I refuse to sign this declaration even though I know it represents the truth because of information I have received from a lawyer suggested to me by legal aid.

[27] A careful analysis of the testimony given at the hearing makes it clear that Mr. Pearson never stated that what was attributed to him in the declaration was untrue. It is true that he expressed some reservations about the declaration in his testimony at the hearing; I would even say that there seems to be a certain contradiction in some respects between his testimony before the Court and the declaration recorded by Mr. Savard. On the other hand, he stated that the interview with Mr. Savard and Gina Thériault went “very calmly”; he did not complain about the way it was conducted.

[28] Furthermore, the appellant acknowledged that the version of her work for the payer attributed to her by Serge Picard, the investigator from the Department of Human Resources Development, differed from the version given at the hearing.

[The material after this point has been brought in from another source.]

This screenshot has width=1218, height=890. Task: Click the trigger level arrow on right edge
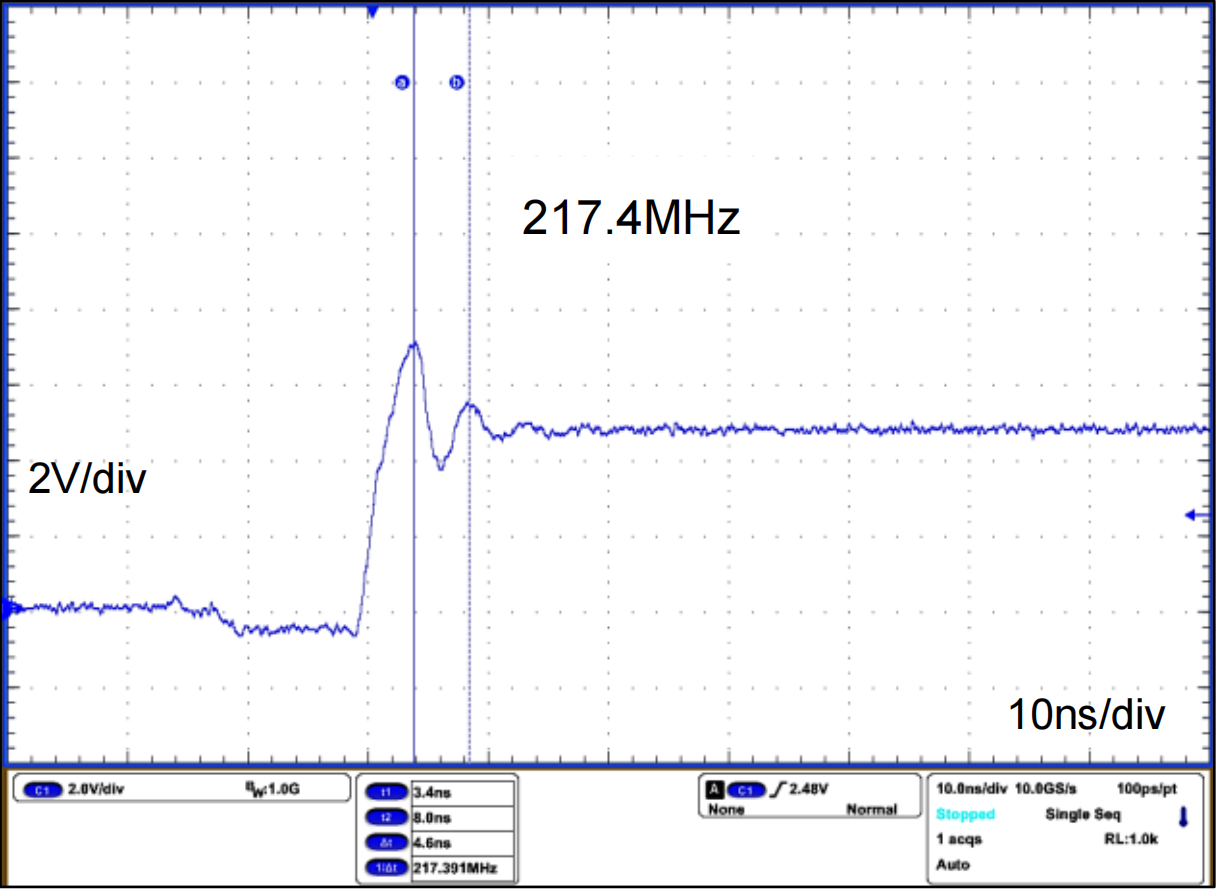1196,515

[29] All things considered, I prefer Mr. Pearson’s version, as told to Mr. Savard and a member of the RCMP, to the appellant’s version. I am inclined to believe that Mr. Pearson’s declaration is in substance correct as regards the work done by the appellant. It seems likely to me that the appellant did work for the payer during the two periods in question. I find that she did not work either full time or continuously. Thus, I conclude from the evidence that the allegations of fact in subparagraphs (d) and (e) of paragraph 5 of the Reply to the Notice of Appeal have not been refuted.

[30] I note here that Guy Dupont’s testimony does not entirely corroborate the appellant’s in respect of the first work period. For example, he was not present in the workplace to the extent indicated by the appellant in her testimony before the Court.

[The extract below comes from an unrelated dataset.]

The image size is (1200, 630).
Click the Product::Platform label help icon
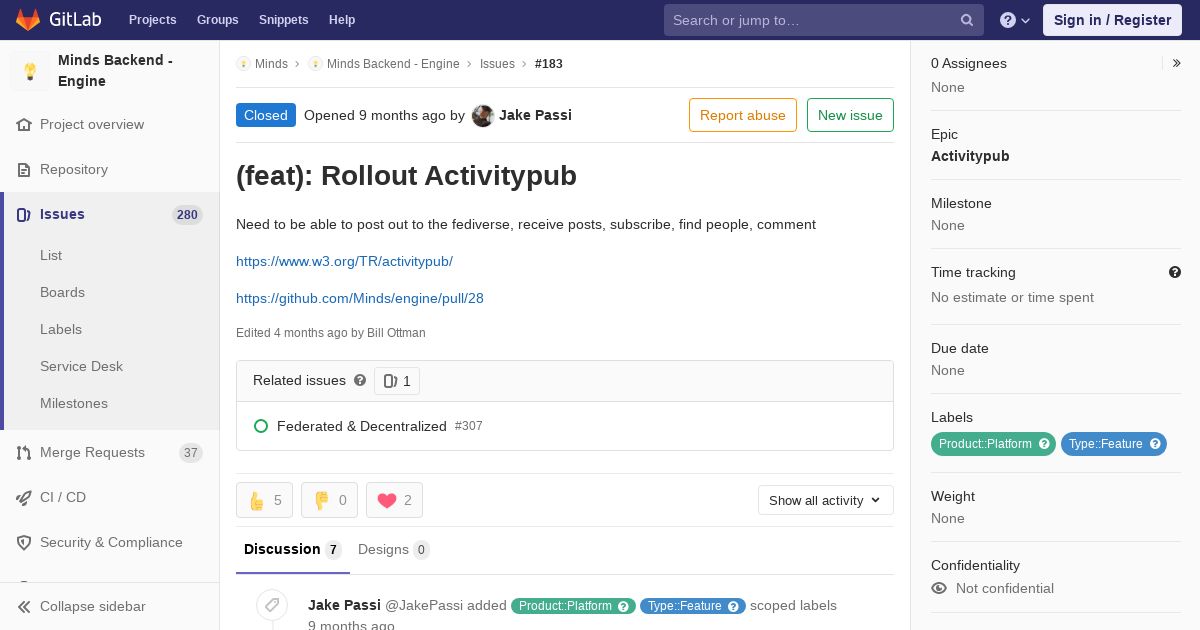tap(1044, 444)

[31] When all is said and done, I do not accept the appellant’s version with respect, inter alia, to the extent of the work she did for the payer during the two periods in question.

[32] In my view, it has not been shown that the appellant was required by a contract of service to perform specific work of the nature she described during the periods in question. Rather, what existed was convenience employment that did not meet the requirements of a contract of service, inter alia as regards the work to be done. However, it is likely that some work was done by the appellant during the two periods in question. In this regard, the allegation in subparagraph (f) of paragraph 5 of the Reply to the Notice of Appeal seems plausible to me. In any event, the burden of proof was on the appellant.

[33] I therefore conclude that there was no genuine contract between the payer and the appellant during the periods in question.

[34] For these reasons, the appellant’s appeal is dismissed.

Signed at Ottawa, Canada, this 9th day of December 1997.

“Alban Garon”

J.T.C.C.

[OFFICIAL ENGLISH TRANSLATION]

Translation certified true on this 1st day of October 1998.

Stephen Balogh, Revisor



[1]            Transcript, page 122, line 5, to page 123, line 2.

[2]            Transcript, page 123, lines 14 to 24.

[3]            Transcript, page 125, lines 4 to 25.